This was going to be a fun weekend. That was the plan, anyway. I’ve got a longtime friend from Colorado who’s probably forgotten more about backpacking then I’ve ever learned, and over the winter he invited me to join him and a group of college kids who were going to do a four-day trip into the backcountry of Arkansas’ Devil’s Den State Park. He was teaching a university course on the subject, and the trip was a way to practice what they’d learned.
Needless to say, the trip isn’t happening. Not after all this virus stuff. And I get it. Aside from the contagion risk of meeting up with a group of people from all over the place, and potentially getting or transmitting the bug to people we’d meet in the towns leading to the park, it’s not a good idea. I think you could still get away with a close-by solo camping or backpacking trip, but even then, it’s not a great bet.
Again, this is a small problem in an ever-growing sea of much bigger ones. And some of those have hit home.

RECORD EXCERPTS:

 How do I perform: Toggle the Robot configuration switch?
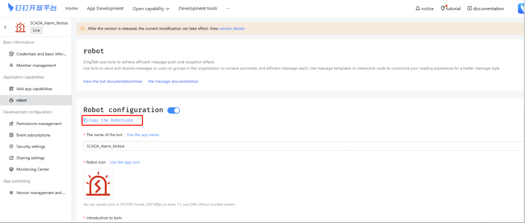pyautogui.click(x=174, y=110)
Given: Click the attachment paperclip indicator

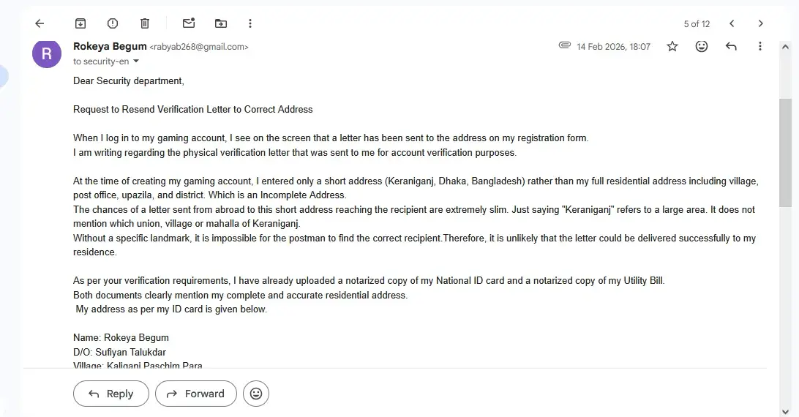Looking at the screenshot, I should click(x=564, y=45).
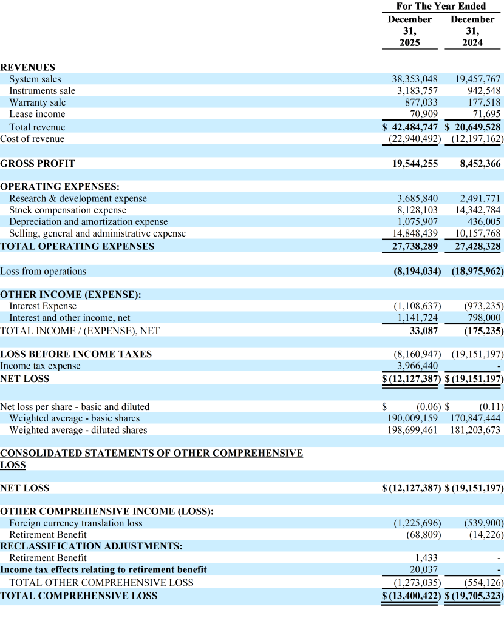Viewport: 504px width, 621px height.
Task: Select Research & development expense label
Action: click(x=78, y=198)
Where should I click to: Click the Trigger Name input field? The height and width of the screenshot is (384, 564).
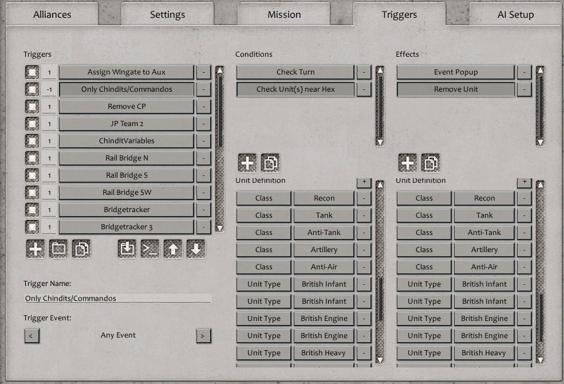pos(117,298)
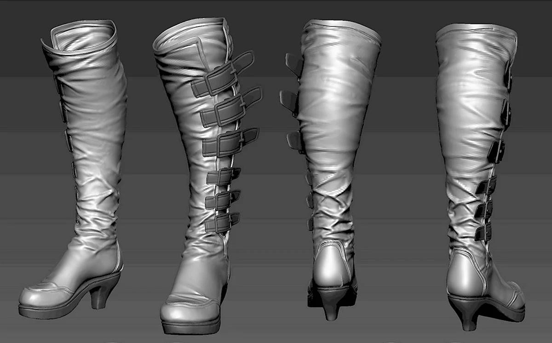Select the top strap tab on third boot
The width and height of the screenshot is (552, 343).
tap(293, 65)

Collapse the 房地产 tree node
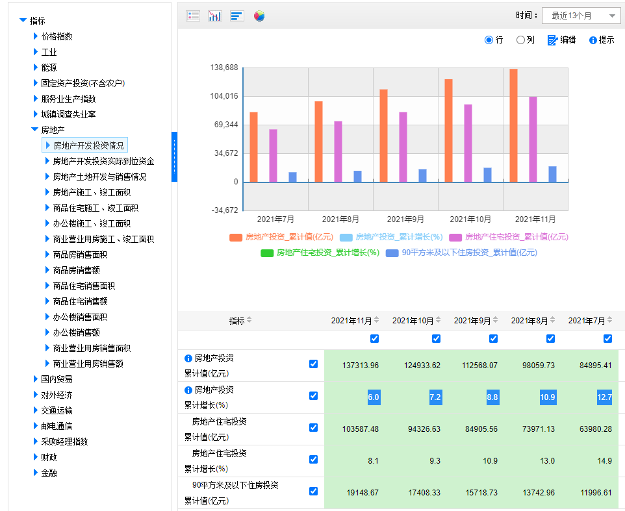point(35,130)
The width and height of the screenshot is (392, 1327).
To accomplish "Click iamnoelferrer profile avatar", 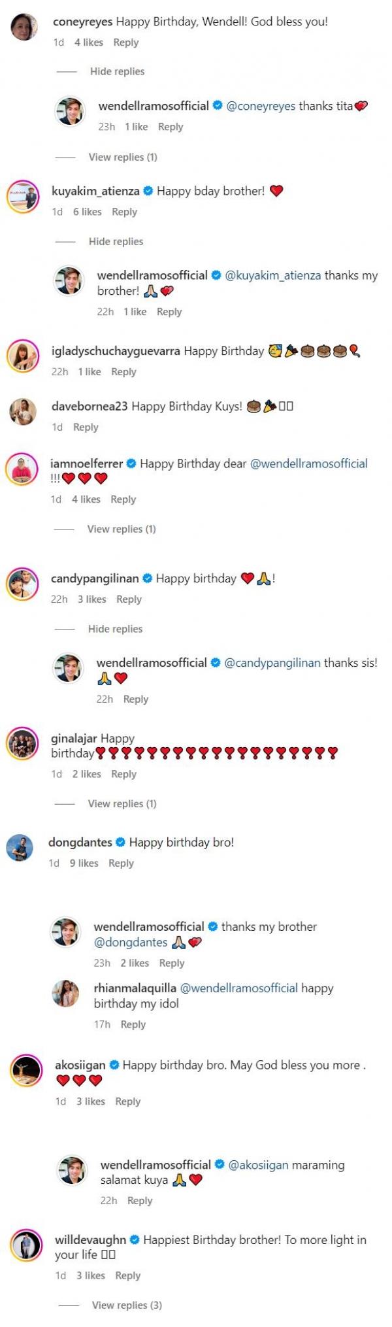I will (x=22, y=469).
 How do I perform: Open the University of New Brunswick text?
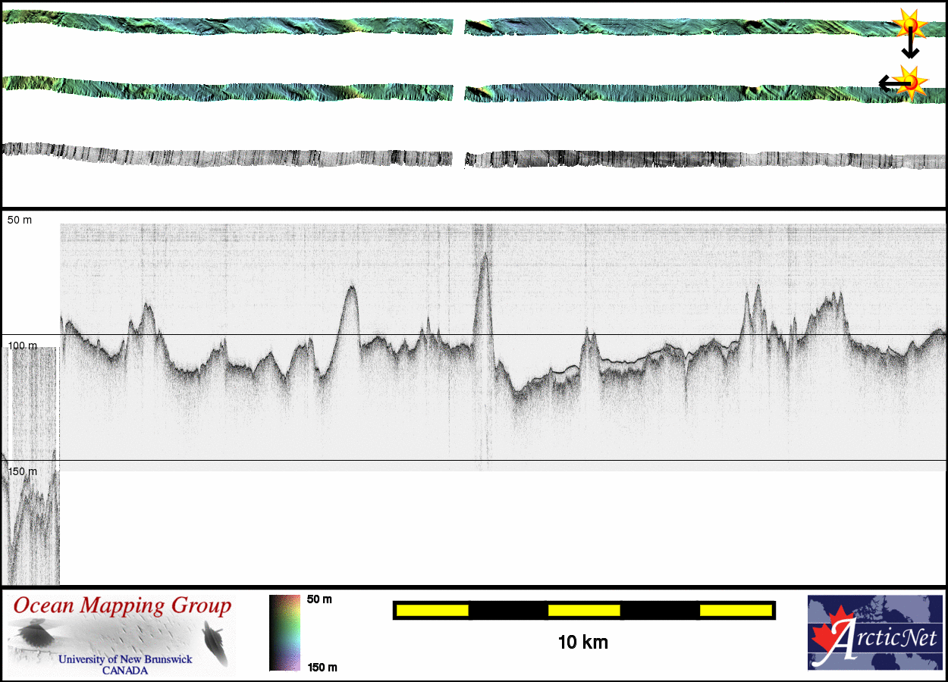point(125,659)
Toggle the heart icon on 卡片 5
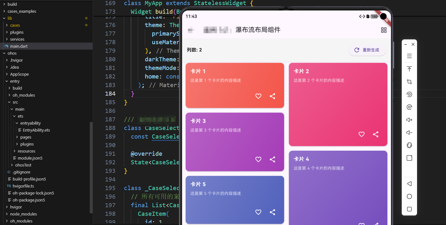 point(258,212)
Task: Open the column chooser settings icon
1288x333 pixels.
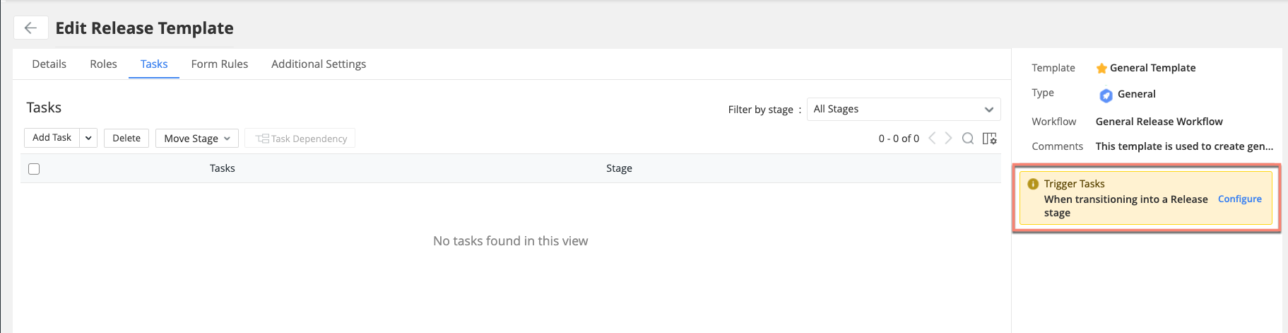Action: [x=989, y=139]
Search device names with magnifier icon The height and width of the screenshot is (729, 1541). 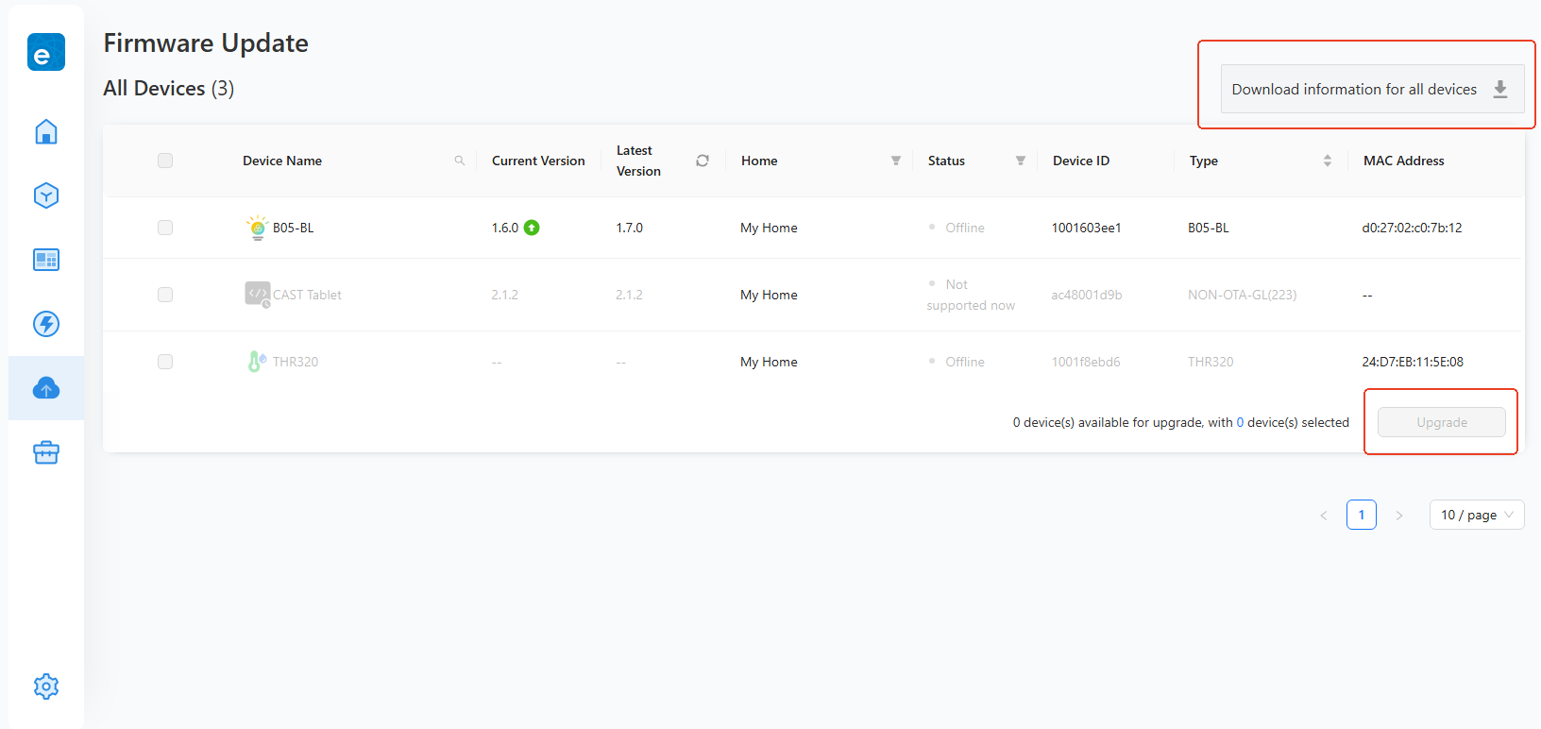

REQUIREMENT:
In the piece above about the canceled backpacking trip, copy everything from "This was going" down to "a great bet." word for word.

ANSWER FOR THIS EXERCISE:
This was going to be a fun weekend. That was the plan, anyway. I’ve got a longtime friend from Colorado who’s probably forgotten more about backpacking then I’ve ever learned, and over the winter he invited me to join him and a group of college kids who were going to do a four-day trip into the backcountry of Arkansas’ Devil’s Den State Park. He was teaching a university course on the subject, and the trip was a way to practice what they’d learned.
Needless to say, the trip isn’t happening. Not after all this virus stuff. And I get it. Aside from the contagion risk of meeting up with a group of people from all over the place, and potentially getting or transmitting the bug to people we’d meet in the towns leading to the park, it’s not a good idea. I think you could still get away with a close-by solo camping or backpacking trip, but even then, it’s not a great bet.